Brief
Once the pictures are set aside, copy everything else in the records exactly.

Records for the exercise
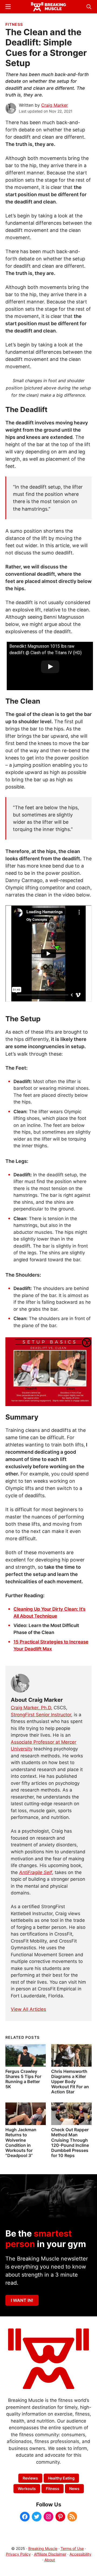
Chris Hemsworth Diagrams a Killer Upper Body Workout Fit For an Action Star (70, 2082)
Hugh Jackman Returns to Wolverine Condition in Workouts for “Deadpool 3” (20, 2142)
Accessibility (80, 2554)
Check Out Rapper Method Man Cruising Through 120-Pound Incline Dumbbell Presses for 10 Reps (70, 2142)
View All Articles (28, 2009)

Exercise output
Chris Hemsworth Diagrams a Killer Upper Body Workout Fit For an Action Star (70, 2082)
Hugh Jackman Returns to Wolverine Condition in Workouts for “Deadpool 3” (20, 2142)
Accessibility (80, 2554)
Check Out Rapper Method Man Cruising Through 120-Pound Incline Dumbbell Presses for 10 Reps (70, 2142)
View All Articles (28, 2009)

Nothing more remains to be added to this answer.